### Material provided
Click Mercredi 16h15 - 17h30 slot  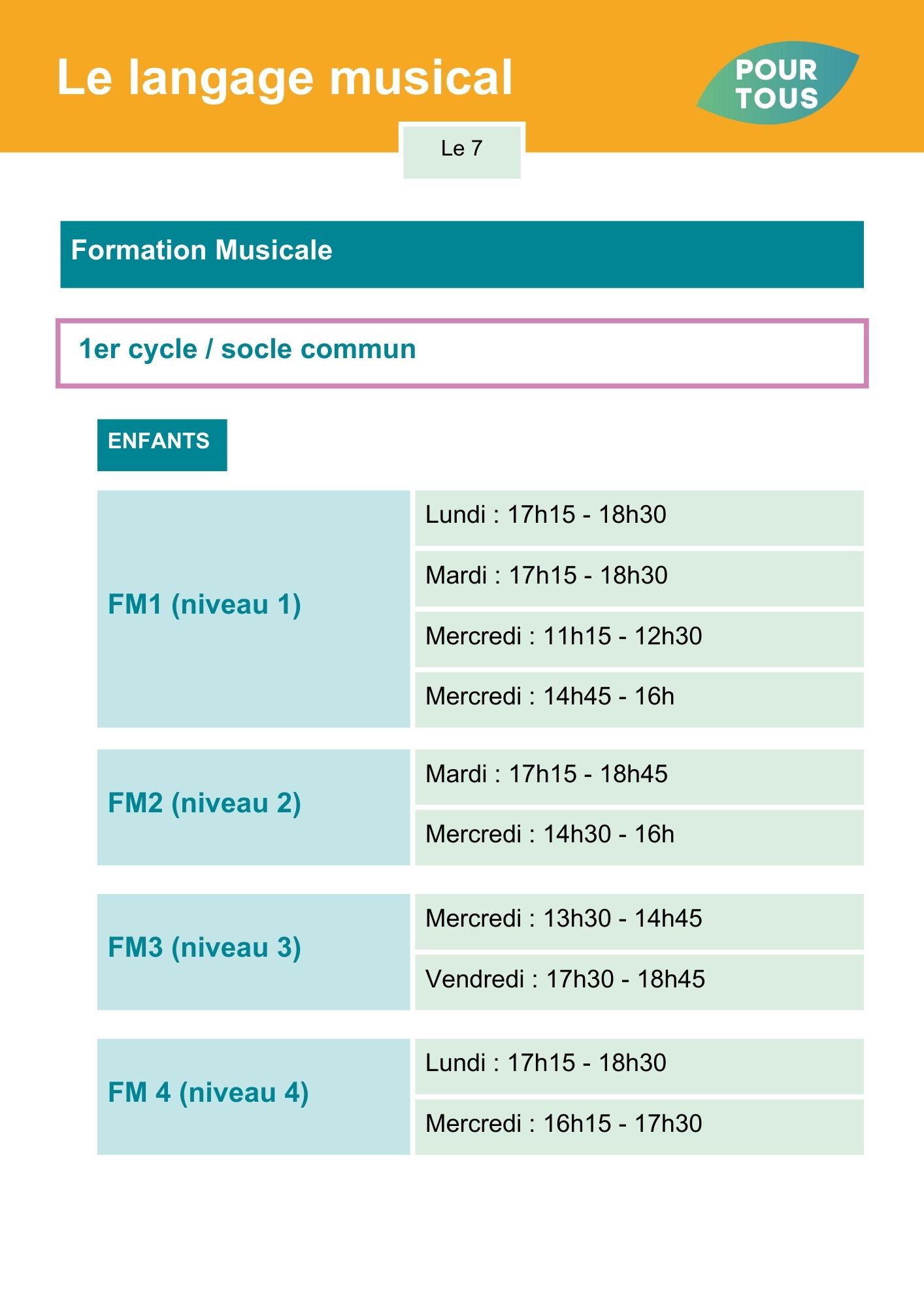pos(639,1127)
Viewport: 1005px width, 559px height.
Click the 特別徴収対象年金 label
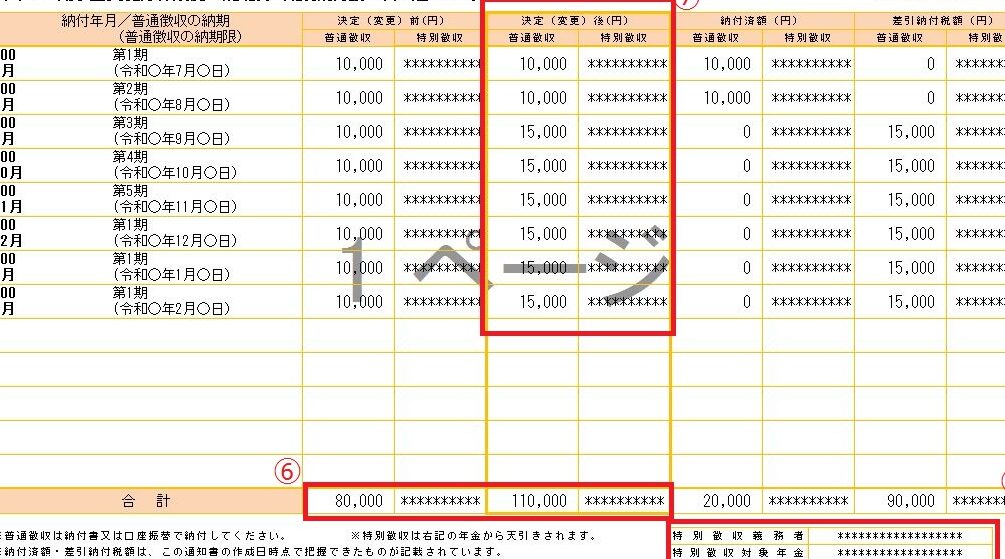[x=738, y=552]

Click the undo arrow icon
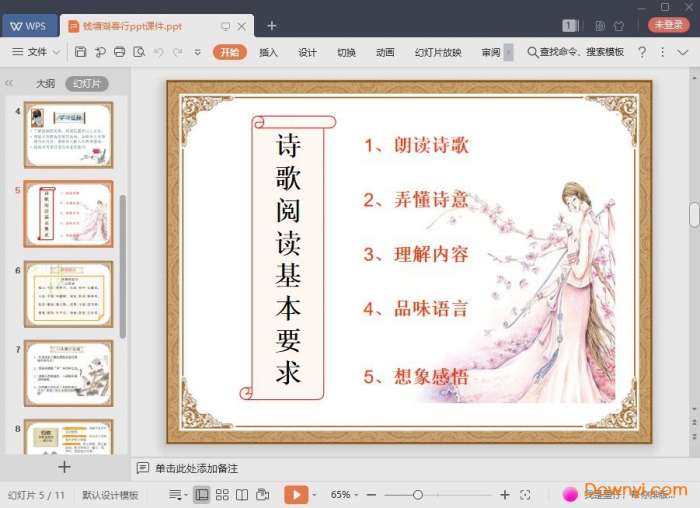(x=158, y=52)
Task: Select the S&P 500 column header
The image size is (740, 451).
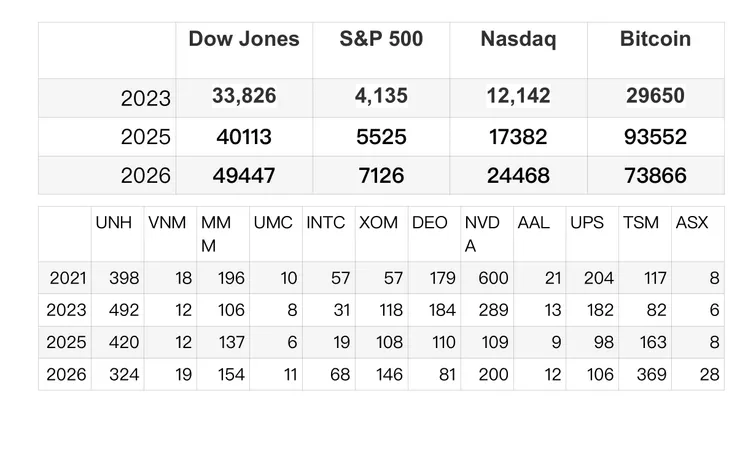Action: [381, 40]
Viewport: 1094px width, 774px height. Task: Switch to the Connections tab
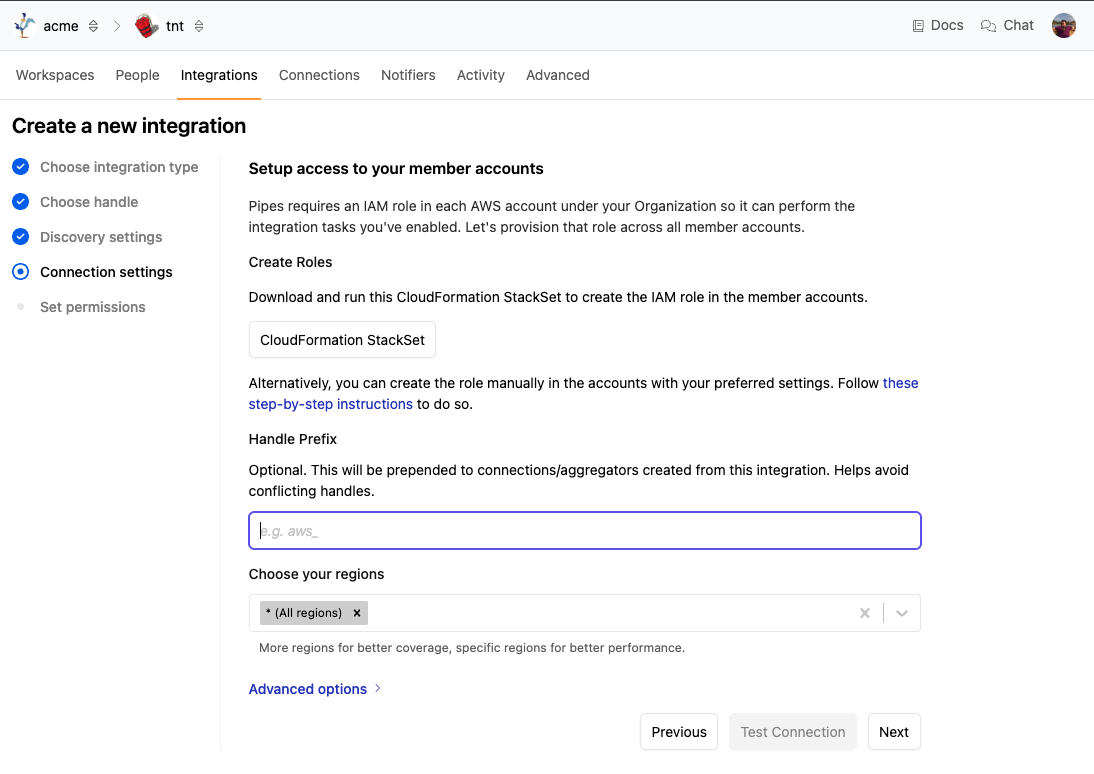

### Description of the task
Exclude the pictures, and output exactly the lines from the one with "Task: Select the S&P 500 column header" through the last line of the records, both included.

### Solution
Task: Select the S&P 500 column header
The image size is (740, 451).
Action: [381, 40]
Viewport: 1094px width, 774px height. Task: Switch to the Connections tab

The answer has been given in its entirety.